* _Task statement_
Copy out the data from the line containing "Læs mere om cookies [button] (508, 2550)" through the line containing "Om [tab] (245, 1011)", including both of those lines and keeping every line unchanged.

* _Source records_
--- begin ---
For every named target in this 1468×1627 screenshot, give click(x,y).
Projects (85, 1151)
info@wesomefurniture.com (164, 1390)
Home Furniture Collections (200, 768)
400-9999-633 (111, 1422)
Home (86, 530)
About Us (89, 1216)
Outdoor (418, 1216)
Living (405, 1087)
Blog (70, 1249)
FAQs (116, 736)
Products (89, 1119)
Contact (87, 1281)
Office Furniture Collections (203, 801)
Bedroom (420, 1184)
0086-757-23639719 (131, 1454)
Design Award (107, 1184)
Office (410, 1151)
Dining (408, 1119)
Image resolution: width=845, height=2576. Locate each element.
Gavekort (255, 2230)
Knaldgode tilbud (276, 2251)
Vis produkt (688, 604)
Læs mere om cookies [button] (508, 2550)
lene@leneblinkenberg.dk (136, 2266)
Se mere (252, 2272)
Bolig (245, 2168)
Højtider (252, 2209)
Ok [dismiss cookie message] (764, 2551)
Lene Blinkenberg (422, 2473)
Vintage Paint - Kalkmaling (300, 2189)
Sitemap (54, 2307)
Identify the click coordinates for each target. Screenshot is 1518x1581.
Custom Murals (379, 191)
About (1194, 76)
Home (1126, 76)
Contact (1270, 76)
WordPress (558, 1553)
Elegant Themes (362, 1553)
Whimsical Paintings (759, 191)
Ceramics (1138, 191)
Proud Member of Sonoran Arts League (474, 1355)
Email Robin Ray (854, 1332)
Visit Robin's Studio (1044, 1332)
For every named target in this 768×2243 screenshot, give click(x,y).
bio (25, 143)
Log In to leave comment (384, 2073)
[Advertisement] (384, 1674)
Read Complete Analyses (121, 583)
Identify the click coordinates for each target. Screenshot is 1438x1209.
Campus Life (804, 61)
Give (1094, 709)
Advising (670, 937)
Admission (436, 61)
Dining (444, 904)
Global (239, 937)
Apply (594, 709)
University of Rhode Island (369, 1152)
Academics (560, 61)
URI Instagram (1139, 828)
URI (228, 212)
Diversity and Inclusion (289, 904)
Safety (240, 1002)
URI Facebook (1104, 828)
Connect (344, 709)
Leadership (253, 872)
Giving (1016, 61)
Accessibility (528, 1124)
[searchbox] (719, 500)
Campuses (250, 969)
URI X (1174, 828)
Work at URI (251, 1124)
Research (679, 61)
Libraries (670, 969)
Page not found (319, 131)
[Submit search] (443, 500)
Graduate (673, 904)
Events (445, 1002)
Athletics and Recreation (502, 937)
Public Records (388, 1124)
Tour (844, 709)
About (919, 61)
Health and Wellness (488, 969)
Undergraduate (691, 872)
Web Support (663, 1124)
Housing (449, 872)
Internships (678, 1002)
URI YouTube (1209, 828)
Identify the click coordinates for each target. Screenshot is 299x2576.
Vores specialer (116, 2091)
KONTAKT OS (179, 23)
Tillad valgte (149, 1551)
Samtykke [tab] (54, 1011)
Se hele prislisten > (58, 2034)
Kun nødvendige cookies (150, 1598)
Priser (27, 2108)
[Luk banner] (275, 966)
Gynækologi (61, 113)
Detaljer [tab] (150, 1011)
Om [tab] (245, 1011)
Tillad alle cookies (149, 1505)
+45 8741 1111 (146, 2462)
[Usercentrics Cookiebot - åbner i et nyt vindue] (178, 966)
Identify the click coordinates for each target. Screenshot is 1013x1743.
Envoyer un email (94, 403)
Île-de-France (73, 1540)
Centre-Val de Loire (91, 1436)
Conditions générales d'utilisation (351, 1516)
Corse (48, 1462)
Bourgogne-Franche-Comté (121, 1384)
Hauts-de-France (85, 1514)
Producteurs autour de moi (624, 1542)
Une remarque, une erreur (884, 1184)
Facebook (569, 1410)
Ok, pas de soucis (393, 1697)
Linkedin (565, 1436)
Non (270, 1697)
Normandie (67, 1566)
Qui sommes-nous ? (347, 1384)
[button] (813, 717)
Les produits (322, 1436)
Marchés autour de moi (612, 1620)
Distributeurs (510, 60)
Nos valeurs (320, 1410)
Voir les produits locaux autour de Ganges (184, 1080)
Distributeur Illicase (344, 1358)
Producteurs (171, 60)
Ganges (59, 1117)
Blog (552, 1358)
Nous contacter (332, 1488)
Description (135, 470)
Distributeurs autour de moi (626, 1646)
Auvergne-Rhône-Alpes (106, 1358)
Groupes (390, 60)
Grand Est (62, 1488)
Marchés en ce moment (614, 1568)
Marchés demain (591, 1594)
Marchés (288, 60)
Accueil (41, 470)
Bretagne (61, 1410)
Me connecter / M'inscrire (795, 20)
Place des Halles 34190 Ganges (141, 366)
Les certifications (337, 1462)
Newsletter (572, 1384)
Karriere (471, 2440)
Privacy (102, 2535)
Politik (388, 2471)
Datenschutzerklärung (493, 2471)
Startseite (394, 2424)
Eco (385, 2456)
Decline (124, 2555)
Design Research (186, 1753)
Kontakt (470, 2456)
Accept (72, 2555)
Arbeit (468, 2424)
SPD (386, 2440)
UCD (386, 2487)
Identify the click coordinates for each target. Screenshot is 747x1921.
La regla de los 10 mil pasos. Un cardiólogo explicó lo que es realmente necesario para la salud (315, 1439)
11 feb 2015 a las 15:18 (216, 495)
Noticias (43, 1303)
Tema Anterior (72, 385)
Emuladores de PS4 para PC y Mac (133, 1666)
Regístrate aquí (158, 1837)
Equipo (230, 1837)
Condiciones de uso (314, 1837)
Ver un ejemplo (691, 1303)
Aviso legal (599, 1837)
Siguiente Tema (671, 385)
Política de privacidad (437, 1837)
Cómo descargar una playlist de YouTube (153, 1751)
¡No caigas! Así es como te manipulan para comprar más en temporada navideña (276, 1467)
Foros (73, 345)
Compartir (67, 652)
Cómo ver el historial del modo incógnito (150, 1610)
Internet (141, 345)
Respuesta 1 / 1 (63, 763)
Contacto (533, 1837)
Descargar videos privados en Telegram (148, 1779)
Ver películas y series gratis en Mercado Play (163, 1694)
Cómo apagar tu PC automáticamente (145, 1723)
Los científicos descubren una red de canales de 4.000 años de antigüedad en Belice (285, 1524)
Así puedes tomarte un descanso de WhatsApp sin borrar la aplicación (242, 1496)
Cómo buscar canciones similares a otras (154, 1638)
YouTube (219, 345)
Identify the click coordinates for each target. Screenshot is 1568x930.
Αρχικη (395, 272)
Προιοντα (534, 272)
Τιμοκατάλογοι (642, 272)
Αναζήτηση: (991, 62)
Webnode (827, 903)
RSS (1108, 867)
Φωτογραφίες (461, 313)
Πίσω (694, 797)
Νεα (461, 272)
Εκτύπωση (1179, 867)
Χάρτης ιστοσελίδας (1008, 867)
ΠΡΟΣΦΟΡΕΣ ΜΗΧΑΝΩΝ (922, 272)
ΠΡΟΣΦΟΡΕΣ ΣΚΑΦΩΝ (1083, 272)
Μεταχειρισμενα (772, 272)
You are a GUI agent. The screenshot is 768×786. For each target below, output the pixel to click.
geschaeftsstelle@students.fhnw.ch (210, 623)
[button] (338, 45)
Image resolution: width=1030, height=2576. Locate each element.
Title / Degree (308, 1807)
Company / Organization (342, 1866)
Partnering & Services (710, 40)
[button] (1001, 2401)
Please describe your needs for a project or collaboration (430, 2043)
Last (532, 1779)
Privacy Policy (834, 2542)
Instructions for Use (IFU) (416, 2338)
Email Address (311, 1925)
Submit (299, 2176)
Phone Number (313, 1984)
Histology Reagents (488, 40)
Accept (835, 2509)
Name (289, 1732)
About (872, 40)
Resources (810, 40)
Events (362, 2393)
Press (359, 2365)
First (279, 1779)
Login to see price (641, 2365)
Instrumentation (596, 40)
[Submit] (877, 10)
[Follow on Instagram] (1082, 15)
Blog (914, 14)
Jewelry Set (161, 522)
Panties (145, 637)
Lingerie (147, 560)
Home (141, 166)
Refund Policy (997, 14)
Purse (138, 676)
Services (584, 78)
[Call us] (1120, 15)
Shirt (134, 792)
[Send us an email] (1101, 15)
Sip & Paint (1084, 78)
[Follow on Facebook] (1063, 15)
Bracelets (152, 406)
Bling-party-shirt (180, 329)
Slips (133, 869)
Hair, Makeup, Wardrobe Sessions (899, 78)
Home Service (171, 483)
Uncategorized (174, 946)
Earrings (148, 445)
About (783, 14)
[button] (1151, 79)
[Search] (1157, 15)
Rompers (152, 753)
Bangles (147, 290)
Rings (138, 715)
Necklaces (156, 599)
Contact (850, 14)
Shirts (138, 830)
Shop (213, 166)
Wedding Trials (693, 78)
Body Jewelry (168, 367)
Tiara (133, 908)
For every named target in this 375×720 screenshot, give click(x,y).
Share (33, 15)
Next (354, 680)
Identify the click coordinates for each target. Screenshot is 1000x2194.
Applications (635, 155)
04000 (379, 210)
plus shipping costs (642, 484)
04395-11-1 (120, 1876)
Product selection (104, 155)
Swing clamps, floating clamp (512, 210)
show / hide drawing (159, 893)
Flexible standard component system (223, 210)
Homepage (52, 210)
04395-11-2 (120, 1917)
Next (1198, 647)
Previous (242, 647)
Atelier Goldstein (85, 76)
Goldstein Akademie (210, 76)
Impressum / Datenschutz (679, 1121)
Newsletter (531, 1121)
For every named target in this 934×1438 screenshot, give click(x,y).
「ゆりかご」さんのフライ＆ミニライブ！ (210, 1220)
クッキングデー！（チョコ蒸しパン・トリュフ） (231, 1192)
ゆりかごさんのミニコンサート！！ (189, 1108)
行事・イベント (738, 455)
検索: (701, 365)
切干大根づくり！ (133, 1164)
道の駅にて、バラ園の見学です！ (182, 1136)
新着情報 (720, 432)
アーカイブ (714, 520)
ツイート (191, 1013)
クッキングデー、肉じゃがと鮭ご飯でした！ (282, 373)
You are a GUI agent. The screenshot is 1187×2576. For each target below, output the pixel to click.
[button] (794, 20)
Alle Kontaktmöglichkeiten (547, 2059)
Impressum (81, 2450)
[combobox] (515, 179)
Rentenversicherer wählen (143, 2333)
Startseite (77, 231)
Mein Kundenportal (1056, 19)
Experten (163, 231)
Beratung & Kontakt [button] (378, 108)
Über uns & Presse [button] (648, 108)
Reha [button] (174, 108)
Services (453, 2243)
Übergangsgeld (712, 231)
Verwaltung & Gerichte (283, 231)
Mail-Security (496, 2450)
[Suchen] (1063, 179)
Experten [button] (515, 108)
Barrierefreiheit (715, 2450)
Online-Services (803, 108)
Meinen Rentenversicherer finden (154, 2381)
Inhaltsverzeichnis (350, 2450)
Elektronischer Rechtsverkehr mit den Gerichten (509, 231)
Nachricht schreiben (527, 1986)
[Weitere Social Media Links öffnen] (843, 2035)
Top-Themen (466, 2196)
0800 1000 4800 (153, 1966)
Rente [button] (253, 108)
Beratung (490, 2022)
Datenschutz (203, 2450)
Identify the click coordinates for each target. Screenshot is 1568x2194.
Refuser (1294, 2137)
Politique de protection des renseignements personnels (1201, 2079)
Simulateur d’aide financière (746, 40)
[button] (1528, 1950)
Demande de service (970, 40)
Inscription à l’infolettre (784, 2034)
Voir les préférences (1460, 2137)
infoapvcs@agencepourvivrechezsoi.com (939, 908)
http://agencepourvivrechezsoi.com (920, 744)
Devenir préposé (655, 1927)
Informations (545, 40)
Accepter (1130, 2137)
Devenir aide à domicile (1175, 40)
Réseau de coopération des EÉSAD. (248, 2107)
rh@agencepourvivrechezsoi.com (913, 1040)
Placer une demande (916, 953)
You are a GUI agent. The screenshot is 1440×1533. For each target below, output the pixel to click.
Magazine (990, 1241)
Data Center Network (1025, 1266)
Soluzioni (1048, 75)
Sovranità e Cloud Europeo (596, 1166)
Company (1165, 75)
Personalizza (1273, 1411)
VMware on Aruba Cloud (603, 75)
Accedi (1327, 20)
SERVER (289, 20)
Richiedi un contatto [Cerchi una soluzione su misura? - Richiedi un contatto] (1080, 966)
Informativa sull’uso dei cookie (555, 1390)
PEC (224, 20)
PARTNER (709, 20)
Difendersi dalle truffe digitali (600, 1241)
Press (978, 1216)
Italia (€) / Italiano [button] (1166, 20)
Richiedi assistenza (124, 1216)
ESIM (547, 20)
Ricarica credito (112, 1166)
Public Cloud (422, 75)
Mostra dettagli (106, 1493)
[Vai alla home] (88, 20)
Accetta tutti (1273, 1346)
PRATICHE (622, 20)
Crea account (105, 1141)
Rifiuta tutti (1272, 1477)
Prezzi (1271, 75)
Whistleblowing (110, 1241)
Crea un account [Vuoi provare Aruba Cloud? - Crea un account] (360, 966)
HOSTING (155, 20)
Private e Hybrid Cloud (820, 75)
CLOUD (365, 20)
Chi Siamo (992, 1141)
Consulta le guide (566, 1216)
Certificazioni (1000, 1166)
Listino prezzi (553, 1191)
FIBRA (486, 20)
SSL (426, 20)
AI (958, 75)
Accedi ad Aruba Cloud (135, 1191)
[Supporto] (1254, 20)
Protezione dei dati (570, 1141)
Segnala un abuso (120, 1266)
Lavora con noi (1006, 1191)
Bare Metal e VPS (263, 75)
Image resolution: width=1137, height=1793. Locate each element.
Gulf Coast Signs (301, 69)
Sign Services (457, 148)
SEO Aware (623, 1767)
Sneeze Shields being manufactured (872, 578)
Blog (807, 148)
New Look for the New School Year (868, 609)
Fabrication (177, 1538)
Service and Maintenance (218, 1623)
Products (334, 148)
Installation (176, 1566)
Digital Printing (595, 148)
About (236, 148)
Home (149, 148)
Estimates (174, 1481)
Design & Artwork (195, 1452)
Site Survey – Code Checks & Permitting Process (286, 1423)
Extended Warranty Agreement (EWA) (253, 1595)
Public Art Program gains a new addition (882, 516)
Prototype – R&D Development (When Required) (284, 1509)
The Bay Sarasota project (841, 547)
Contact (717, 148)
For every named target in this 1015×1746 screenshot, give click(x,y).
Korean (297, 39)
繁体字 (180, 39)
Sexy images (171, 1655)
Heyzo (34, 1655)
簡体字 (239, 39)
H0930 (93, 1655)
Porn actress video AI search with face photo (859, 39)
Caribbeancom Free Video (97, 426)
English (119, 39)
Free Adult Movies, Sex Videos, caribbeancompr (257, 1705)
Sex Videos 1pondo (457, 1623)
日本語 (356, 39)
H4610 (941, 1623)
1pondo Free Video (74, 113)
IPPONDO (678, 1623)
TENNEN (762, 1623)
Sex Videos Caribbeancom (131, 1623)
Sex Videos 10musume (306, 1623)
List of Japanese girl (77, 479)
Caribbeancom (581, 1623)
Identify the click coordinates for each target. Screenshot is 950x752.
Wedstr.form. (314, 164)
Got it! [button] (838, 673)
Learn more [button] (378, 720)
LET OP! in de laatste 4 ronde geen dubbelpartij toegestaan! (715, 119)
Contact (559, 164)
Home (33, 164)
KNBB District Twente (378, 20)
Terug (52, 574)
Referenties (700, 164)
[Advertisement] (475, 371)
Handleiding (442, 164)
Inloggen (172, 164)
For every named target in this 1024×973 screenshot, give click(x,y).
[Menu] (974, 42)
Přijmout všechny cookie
--- end ---
* _Solution for this task_
Læs mere om cookies [button] (508, 2550)
lene@leneblinkenberg.dk (136, 2266)
Se mere (252, 2272)
Bolig (245, 2168)
Højtider (252, 2209)
Ok [dismiss cookie message] (764, 2551)
Lene Blinkenberg (422, 2473)
Vintage Paint - Kalkmaling (300, 2189)
Sitemap (54, 2307)
Identify the click coordinates for each target. Screenshot is 1518x1581.
Custom Murals (379, 191)
About (1194, 76)
Home (1126, 76)
Contact (1270, 76)
WordPress (558, 1553)
Elegant Themes (362, 1553)
Whimsical Paintings (759, 191)
Ceramics (1138, 191)
Proud Member of Sonoran Arts League (474, 1355)
Email Robin Ray (854, 1332)
Visit Robin's Studio (1044, 1332)
For every named target in this 768×2243 screenshot, give click(x,y).
bio (25, 143)
Log In to leave comment (384, 2073)
[Advertisement] (384, 1674)
Read Complete Analyses (121, 583)
Identify the click coordinates for each target. Screenshot is 1438x1209.
Campus Life (804, 61)
Give (1094, 709)
Advising (670, 937)
Admission (436, 61)
Dining (444, 904)
Global (239, 937)
Apply (594, 709)
University of Rhode Island (369, 1152)
Academics (560, 61)
URI Instagram (1139, 828)
URI (228, 212)
Diversity and Inclusion (289, 904)
Safety (240, 1002)
URI Facebook (1104, 828)
Connect (344, 709)
Leadership (253, 872)
Giving (1016, 61)
Accessibility (528, 1124)
[searchbox] (719, 500)
Campuses (250, 969)
URI X (1174, 828)
Work at URI (251, 1124)
Research (679, 61)
Libraries (670, 969)
Page not found (319, 131)
[Submit search] (443, 500)
Graduate (673, 904)
Events (445, 1002)
Athletics and Recreation (502, 937)
Public Records (388, 1124)
Tour (844, 709)
About (919, 61)
Health and Wellness (488, 969)
Undergraduate (691, 872)
Web Support (663, 1124)
Housing (449, 872)
Internships (678, 1002)
URI YouTube (1209, 828)
Identify the click coordinates for each target. Screenshot is 299x2576.
Vores specialer (116, 2091)
KONTAKT OS (179, 23)
Tillad valgte (149, 1551)
Samtykke [tab] (54, 1011)
Se hele prislisten > (58, 2034)
Kun nødvendige cookies (150, 1598)
Priser (27, 2108)
[Luk banner] (275, 966)
Gynækologi (61, 113)
Detaljer [tab] (150, 1011)
Om [tab] (245, 1011)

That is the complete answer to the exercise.